I have a best friend. 

She lives across the pond. We have late night conversations via Facebook Private Messenger, which is probably the least private messenging service on the interwebs. Just saying.

The other night she messaged me this: *The most difficult lesson for me is "expect nothing"....does this sound familiar to you???*

Expectations. They'll get you every time.

It reminded me of something my friend Sorsh said: "Let me say this. And it's something I'm working on too. We often have ideas about how things should look and how things should go. And then if it doesn't look that way we feel like its wrong or off. However, when we do that we are getting in the way of the gifts the universe is giving us, as they are given to us."

Expectations. Missed opportunities because we think we know...

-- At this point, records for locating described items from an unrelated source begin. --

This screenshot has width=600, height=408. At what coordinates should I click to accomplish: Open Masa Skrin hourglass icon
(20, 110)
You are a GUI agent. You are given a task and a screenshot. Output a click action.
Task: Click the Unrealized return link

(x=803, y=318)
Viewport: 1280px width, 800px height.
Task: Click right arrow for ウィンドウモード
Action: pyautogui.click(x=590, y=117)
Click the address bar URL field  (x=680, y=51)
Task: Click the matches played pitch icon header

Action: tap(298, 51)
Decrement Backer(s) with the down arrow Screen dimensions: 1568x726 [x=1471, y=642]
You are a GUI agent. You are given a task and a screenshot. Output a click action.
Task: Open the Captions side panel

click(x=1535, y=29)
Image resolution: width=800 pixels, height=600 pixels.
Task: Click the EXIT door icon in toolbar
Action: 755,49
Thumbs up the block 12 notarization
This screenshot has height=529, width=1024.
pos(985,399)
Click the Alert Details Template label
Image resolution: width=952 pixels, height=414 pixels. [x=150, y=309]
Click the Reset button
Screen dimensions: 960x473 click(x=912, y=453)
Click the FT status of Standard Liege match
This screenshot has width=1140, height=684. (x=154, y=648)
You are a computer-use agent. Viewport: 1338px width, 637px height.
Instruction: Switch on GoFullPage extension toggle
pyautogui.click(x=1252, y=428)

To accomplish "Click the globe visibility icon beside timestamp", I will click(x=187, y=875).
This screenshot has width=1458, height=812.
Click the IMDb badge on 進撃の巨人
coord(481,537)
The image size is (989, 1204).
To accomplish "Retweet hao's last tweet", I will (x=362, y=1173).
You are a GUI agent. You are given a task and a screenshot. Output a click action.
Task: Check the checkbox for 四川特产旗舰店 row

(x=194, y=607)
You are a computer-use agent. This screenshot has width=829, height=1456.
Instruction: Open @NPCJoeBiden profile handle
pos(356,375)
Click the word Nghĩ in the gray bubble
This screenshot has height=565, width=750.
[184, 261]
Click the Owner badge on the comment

The thing is sometimes we just don't know, can't know and probably it's not in our best interest to know.

But still...

When I was a little girl we used to play this game at birthday parties. Probably people still do but I've lived in England for a long time. It was called *Pin the Tail On The Donkey."

You get blindfolded. Fuck. Maybe that's where I discovered my love of being blindfolded.

Anyway.... You're blindfolded, handed a paper *tail* with a pin attached. Someone takes you by the shoulders and spins you 'round and round and gives you a mostly gentle shove.

My last six months has been a consistent metaphorical action of sightless girl being spun round and round and given a shove, followed by more spinning and more shoving.

Maybe just once I would like to see where I'm going and get what I expect...

But that's not what I meant to say at all.

I wanted to say, I'm a Gypsy Girl. I love the sound of my bangles as they jangle while I sway to the sounds of your guitar.

You feed me with your crazy juju magic. My soul lights up and my breath is made of stardust.

But tonight could I just crawl into your lap and let you soothe the hurt away with your hands?

I didn't mean to say that either.

I was going to say something profound about stars and dance and courage and spirit.

But, actually...

Just for tonight could I not be brave and strong and fierce and crawl into your lap instead?